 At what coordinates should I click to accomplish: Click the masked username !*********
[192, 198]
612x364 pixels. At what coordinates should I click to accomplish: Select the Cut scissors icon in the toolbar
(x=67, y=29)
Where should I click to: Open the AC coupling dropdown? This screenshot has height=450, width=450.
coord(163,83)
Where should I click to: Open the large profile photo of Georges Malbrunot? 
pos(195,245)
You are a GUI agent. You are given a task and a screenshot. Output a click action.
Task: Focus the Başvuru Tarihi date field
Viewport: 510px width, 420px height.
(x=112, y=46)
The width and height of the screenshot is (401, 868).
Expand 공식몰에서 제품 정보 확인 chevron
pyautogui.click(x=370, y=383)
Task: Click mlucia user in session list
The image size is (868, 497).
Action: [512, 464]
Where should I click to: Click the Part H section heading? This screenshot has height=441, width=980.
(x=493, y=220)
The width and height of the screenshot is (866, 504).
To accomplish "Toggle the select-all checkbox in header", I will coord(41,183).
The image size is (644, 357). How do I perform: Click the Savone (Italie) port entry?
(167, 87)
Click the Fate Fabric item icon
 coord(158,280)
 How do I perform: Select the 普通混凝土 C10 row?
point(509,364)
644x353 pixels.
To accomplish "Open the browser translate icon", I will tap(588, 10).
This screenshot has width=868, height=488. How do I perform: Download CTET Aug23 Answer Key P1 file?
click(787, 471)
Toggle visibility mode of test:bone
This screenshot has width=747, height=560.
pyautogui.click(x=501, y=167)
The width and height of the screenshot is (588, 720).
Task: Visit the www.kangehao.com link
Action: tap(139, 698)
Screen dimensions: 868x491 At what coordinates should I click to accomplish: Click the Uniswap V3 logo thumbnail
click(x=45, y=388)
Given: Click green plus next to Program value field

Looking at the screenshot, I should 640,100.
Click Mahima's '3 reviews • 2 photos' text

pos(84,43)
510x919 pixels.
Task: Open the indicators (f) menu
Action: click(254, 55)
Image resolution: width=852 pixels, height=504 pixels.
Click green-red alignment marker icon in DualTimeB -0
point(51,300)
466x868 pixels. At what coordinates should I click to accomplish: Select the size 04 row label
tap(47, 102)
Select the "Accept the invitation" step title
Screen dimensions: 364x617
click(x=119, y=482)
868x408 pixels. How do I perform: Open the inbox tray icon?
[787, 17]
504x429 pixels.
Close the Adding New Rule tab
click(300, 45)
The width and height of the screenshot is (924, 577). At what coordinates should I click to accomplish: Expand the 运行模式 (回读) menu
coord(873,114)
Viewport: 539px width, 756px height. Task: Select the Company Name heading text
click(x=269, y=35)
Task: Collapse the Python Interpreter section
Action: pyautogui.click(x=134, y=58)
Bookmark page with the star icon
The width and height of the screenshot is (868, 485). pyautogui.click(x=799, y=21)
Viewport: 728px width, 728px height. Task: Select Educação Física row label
━━━━━━━━━━━━━━━━
# EXERCISE AIM
Copy every line from the entries that contains the word "will".

# RESULT OF THIS EXERCISE
To accomplish "Toggle the select-all checkbox in header", I will coord(41,183).
To accomplish "Open the browser translate icon", I will tap(588, 10).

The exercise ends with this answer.